Comment on why is the beginning on the left and the end on the right?
litchralee@sh.itjust.works 21 hours ago
Approximately 90% of people are right-handed. In European writing systems that use quills and pens, left-to-right makes more sense so that you can hold the pen in your right hand and drag it rightward, not into the ink you just laid down.
In East Asia, before writing on paper was a thing, they wrote using inscribed bone, but then eventually moved to vertical wood boards, bound together by string. Each character on the board would be ready from top-to-bottom, and then move to the next board.

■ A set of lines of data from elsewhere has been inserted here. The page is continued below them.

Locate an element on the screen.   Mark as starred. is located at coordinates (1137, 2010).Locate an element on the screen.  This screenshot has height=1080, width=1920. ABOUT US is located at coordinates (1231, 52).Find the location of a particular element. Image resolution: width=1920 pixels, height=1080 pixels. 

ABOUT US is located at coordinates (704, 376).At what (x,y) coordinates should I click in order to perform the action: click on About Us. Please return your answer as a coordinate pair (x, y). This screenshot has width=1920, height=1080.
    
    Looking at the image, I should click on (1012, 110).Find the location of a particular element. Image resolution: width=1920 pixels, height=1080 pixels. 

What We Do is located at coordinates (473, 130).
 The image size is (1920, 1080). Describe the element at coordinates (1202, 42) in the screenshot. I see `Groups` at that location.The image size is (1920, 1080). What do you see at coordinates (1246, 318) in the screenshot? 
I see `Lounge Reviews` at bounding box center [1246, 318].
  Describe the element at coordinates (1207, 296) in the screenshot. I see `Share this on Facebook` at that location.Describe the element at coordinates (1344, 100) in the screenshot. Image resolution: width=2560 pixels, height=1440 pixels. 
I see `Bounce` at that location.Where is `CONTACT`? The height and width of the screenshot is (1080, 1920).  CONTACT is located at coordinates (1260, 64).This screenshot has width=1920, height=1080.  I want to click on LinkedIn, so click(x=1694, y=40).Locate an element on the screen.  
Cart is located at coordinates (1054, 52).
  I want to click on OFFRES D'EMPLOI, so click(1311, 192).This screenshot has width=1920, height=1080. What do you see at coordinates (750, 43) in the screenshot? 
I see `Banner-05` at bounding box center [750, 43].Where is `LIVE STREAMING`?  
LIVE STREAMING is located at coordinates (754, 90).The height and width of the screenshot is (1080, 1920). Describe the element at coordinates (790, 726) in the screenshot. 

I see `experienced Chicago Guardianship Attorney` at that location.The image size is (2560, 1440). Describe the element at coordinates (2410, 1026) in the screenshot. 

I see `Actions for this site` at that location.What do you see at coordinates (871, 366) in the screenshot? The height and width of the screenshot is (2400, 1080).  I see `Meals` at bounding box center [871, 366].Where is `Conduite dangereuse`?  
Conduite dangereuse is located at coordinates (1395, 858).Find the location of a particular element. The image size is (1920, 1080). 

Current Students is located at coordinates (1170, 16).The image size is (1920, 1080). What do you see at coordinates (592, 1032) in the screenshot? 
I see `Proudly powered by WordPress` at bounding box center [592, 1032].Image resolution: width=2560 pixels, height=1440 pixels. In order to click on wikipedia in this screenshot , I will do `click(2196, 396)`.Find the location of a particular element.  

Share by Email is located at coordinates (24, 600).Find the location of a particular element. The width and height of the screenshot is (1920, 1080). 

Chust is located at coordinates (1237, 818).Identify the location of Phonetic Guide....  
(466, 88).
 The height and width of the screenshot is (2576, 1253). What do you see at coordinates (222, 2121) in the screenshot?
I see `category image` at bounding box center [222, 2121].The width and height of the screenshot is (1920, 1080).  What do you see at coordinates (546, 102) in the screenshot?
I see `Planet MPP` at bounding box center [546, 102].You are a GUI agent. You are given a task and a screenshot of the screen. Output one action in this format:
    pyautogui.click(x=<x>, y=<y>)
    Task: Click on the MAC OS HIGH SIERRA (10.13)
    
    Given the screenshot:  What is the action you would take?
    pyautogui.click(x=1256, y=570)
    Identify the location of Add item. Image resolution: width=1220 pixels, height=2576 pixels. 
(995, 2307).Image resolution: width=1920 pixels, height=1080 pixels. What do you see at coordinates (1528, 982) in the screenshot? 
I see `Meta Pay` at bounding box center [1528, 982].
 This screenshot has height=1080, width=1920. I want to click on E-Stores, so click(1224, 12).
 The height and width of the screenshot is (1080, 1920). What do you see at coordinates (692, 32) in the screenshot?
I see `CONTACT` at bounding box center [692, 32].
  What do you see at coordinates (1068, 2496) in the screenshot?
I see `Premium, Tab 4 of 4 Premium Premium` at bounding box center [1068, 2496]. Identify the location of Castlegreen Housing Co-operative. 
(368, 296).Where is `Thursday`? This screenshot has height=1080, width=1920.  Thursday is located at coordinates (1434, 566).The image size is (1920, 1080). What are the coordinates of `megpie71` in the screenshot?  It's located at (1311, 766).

The most logical choice for a right handed person is to stack the wood pile on their left, and use their right hand to draw the next board to meet their gaze, then set it down on their right. For this reason, the historical writing system common to China, Japan, Korea, and Vietnam for centuries was read right-to-left. But the native Korean script is left-to-right, as is the modern Vietnamese script. And Chinese and Japanese in the 20th Century switched to left-to-right. And yet, Japanese books are still ordered “backwards” so that the title page is what Westerners would say is the back of the book, and manga panels are read from the right side toward the left.
It all boils down to right handedness, but it depends on whether your hand is moving, or the page is moving.
just_an_average_joe@lemmy.dbzer0.com 18 hours ago
Do you know why arabic languages are right to left?